# Northeast/ Niagara Falls Rally



## [email protected] (Nov 26, 2005)

Hey everyone, I am new to the board so please allow me to introduce myself. My name is Tim Renzoni, I work at Colton RV in N. Tonawanda near Niagara Falls, NY. After browsing this awesome forum, I figured I would join up and see if I could be of help in putting a ralley together for you folks. We do several each year for our customers, including an amazing customer appreciation weekend at 4 Mile State Park located on Lake Ontario.

If I can be of help, please shoot me an email, or PM me on the forum.

Take good care

Tim
www.coltonrv.com


----------



## tdvffjohn (Mar 10, 2005)

The offer is nice and I am not sure where the planning stage is but starting another thread under almost the same topic name is going to drive us dizzy if people planning have to try and follow both.

John


----------



## hurricaneplumber (Apr 12, 2004)

CURRENT NIAGARA FALLS RALLY INFORMATION

Tim,

You or any other Outback campers that you know are more than welcome to join up for this event that is already in planning.

Please feel free to add your input as you see fit. The more the suggestions the better-usually. Please use the link at the top for all suggestions and ideas, trying to keep it somewhat organized.

Our planning stage, as of right now is waiting for January 2006 when the campgrounds will be in booking mode for next season. As you can see by the list, we have several folks that plan on making the trek. I am, at a snails pace, assembling a more thorough list of potential attendees.

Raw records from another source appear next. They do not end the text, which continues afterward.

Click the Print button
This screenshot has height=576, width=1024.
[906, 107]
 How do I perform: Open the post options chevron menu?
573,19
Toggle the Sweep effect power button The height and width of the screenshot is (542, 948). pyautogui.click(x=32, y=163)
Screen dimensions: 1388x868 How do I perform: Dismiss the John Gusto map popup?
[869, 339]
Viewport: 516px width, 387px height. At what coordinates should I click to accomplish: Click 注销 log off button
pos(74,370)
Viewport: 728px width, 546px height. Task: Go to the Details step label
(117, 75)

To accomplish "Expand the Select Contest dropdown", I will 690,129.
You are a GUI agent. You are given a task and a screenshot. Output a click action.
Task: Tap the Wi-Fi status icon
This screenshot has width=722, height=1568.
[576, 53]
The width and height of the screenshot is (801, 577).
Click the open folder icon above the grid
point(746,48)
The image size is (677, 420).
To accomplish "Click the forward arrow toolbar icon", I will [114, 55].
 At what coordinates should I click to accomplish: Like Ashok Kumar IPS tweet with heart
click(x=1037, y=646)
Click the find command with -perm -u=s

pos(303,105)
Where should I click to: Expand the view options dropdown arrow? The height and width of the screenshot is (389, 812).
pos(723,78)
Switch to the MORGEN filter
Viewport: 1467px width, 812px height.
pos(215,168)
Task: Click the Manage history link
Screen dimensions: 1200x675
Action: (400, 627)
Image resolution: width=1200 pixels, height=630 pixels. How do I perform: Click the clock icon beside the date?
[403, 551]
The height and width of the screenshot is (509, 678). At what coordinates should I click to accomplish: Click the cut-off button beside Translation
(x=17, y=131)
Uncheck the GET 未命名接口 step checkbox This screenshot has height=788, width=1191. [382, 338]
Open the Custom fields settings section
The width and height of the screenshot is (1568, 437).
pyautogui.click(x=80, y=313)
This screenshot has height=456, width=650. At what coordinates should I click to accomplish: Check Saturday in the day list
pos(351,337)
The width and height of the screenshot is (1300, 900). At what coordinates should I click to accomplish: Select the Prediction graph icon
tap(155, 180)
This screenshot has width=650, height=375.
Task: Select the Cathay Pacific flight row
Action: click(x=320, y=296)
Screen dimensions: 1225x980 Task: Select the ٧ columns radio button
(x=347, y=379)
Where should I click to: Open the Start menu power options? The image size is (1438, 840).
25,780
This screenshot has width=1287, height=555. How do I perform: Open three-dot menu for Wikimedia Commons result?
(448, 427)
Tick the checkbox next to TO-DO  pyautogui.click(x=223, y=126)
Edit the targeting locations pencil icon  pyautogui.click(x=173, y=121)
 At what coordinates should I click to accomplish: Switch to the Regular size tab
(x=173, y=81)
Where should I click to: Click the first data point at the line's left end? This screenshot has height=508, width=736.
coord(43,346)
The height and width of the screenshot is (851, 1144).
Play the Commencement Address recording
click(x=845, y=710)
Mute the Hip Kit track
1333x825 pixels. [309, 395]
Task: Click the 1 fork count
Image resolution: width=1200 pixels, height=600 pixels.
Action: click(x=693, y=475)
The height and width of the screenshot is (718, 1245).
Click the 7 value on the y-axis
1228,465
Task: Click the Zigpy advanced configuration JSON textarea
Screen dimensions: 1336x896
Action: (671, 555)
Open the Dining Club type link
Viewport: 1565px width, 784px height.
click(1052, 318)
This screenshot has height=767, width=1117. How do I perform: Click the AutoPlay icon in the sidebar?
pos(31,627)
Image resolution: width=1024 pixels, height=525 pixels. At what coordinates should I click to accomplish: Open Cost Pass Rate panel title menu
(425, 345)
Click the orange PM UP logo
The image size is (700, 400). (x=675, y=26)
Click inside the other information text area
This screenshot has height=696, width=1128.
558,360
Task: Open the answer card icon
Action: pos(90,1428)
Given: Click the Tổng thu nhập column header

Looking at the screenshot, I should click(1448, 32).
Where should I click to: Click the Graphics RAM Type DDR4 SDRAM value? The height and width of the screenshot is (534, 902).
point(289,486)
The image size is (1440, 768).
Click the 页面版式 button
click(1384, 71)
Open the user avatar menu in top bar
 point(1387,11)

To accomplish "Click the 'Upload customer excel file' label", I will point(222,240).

Maybe we will see ya around.... action


----------



## [email protected] (Nov 26, 2005)

hurricaneplumber said:


> CURRENT NIAGARA FALLS RALLY INFORMATION
> 
> Tim,
> 
> ...


Ok, thanks for the link. I will read through it to see what direction the plans are going in. If anything comes up and you need a little extra clout with a camp site, don't hesititate to call on me.

Tim Renzoni
www.coltonrv.com


----------